Le Tribunal fédéral ne fut cependant pas convaincu par cet argument, notant au contraire que la CDB constitue une aide décisive pour l'interprétation et l'application de l'article 305 ter. Il ajouta en outre, contredisant les principes énoncés dans l'arrêt susmentionné, que le formulaire A occupe une place cardinale dans la lutte contre la criminalité économique et qu'il s'agit d'un document essentiel dont le contenu est censé être conforme à la vérité. Le Tribunal fédéral ajoute donc que, si tout formulaire ne saurait revêtir la qualité de titre, il apparaît que le formulaire A doit être considéré comme tel en raison de sa spécificité et que celui qui le remplit de façon inexacte se rend coupable de faux dans les titres au sens de l'article 251 CP.

Dès lors, l'on ne saurait totalement exclure, à mon sens, que le broker, le gérant externe ou un autre correspondant, qui ferait parvenir un tel document à une banque dépositaire alors qu'il pouvait nourrir des doutes sur son authenticité, puisse éventuellement être poursuivi pour usage, ou du moins complicité d'usage de faux dans les titres. En outre, s'agissant toujours de faux dans les titres, l'organe de contrôle d'une banque qui aurait établi un rapport de révision incomplet, même s'il n'est pas fondamentalement faux, peut s'exposer au reproche d'avoir commis un faux dans les titres du moins selon une autre jurisprudence du Tribunal fédéral.
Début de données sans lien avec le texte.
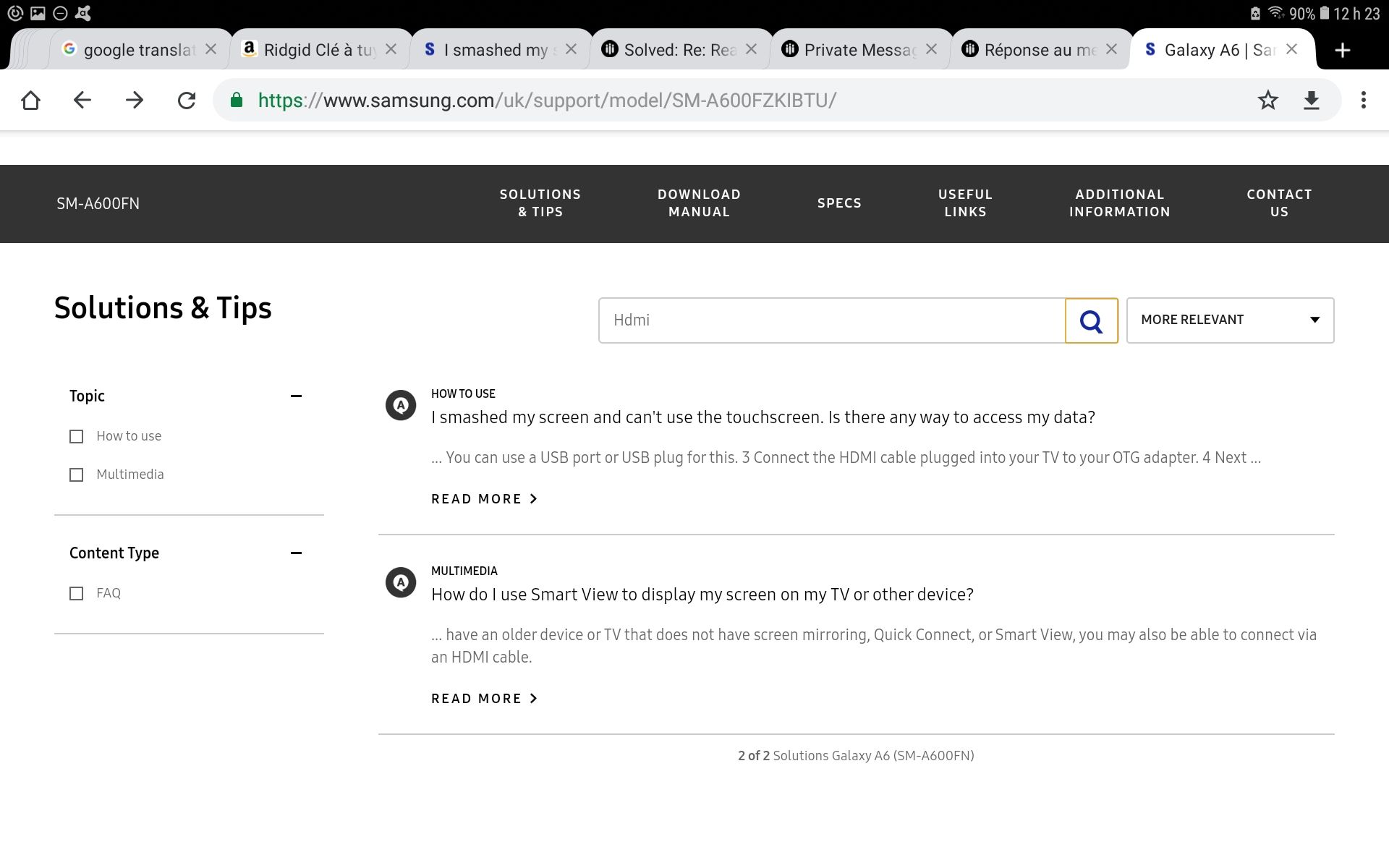This screenshot has height=868, width=1389.
Task: Tap the download page icon
Action: 1311,101
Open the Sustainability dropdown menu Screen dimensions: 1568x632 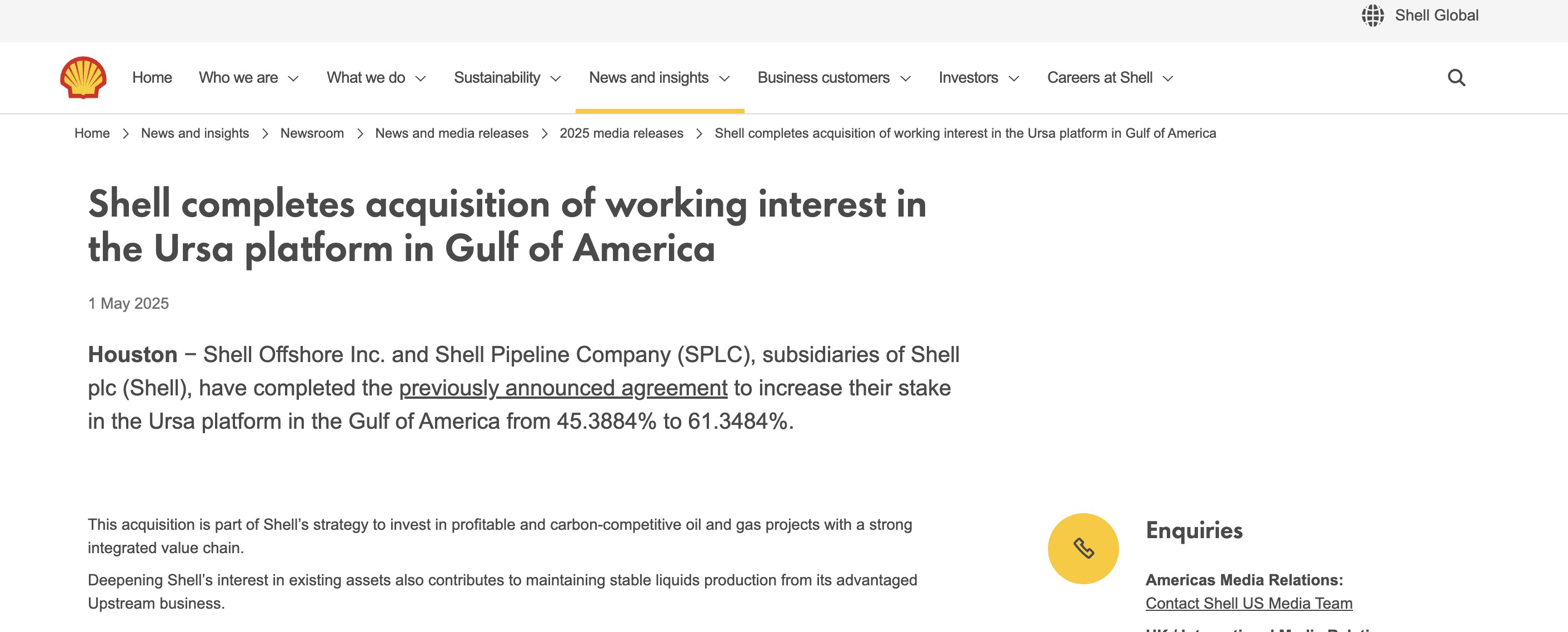[x=507, y=78]
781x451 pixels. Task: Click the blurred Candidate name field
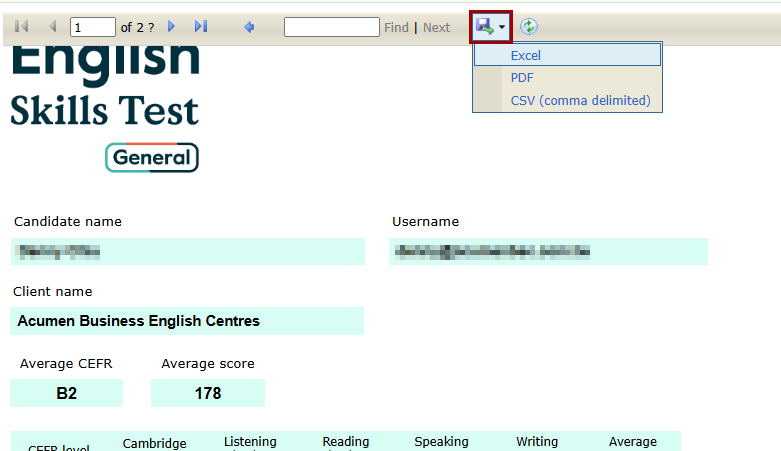point(187,252)
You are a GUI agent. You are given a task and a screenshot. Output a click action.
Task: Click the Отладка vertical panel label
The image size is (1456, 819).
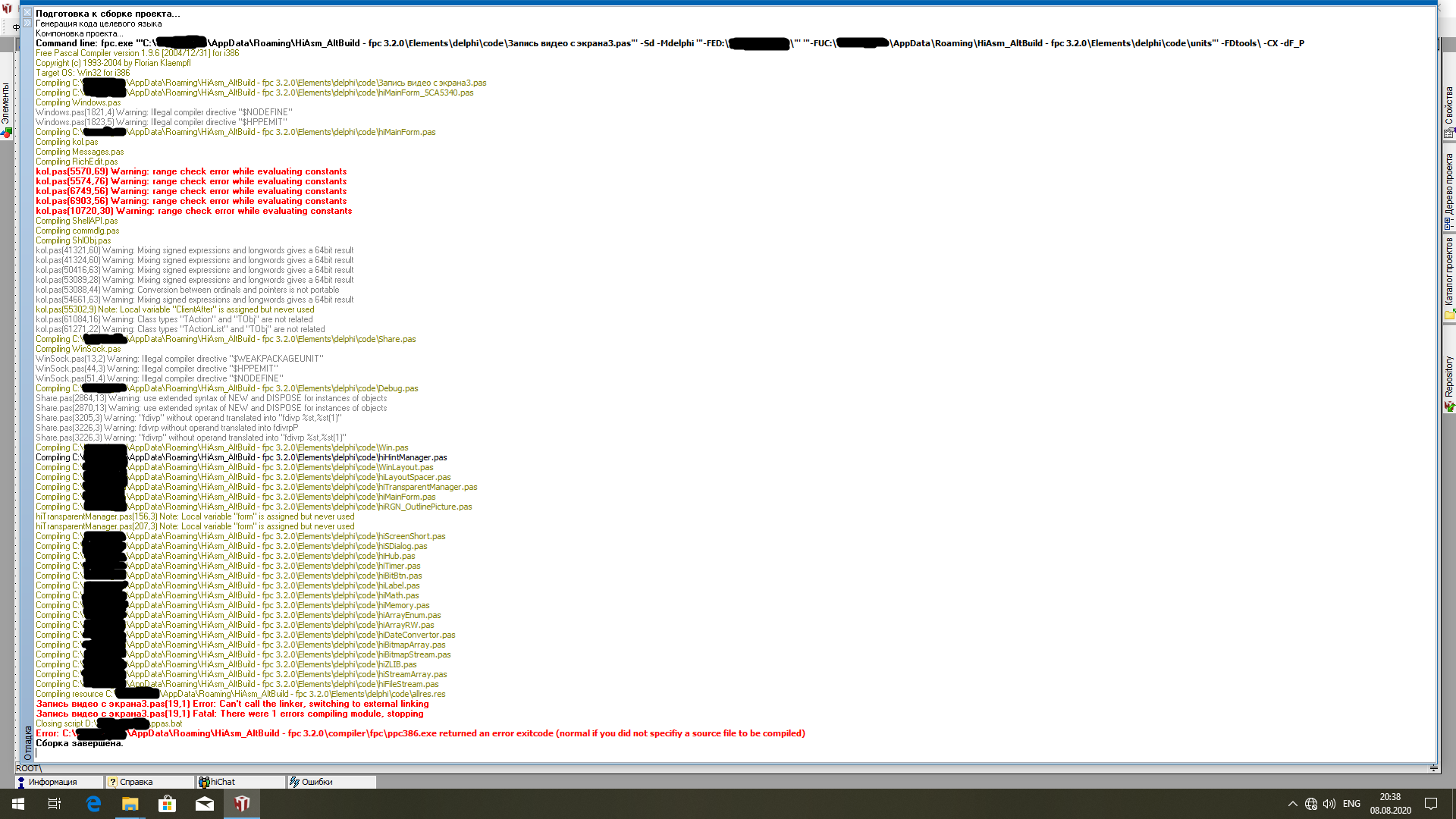28,742
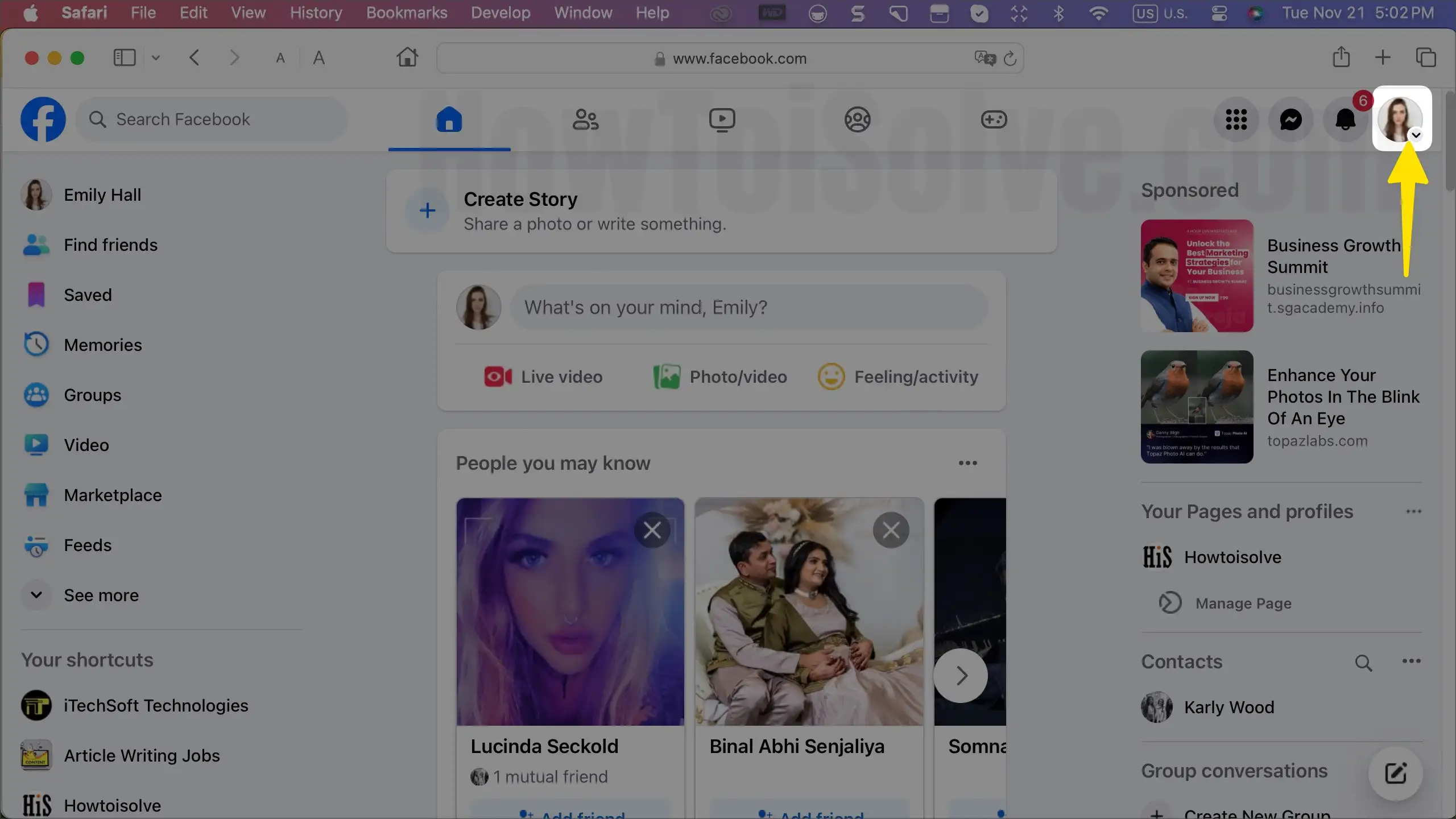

Il se rendrait bien évidemment en premier lieu coupable d'une violation de la Loi sur les Banques, dès lors que, selon celle-ci, le rapport doit faire apparaître clairement et précisément la situation financière de la banque. Mais si le rapport n'est pas seulement remis aux organes prévus par la loi, mais est aussi transmis à des tiers, par exemple aux fins d'un enrichissement personnel de son auteur, il peut y avoir concours entre l'infraction de faux dans les titres selon l'article 251 CP et la violation de la loi sur les banques.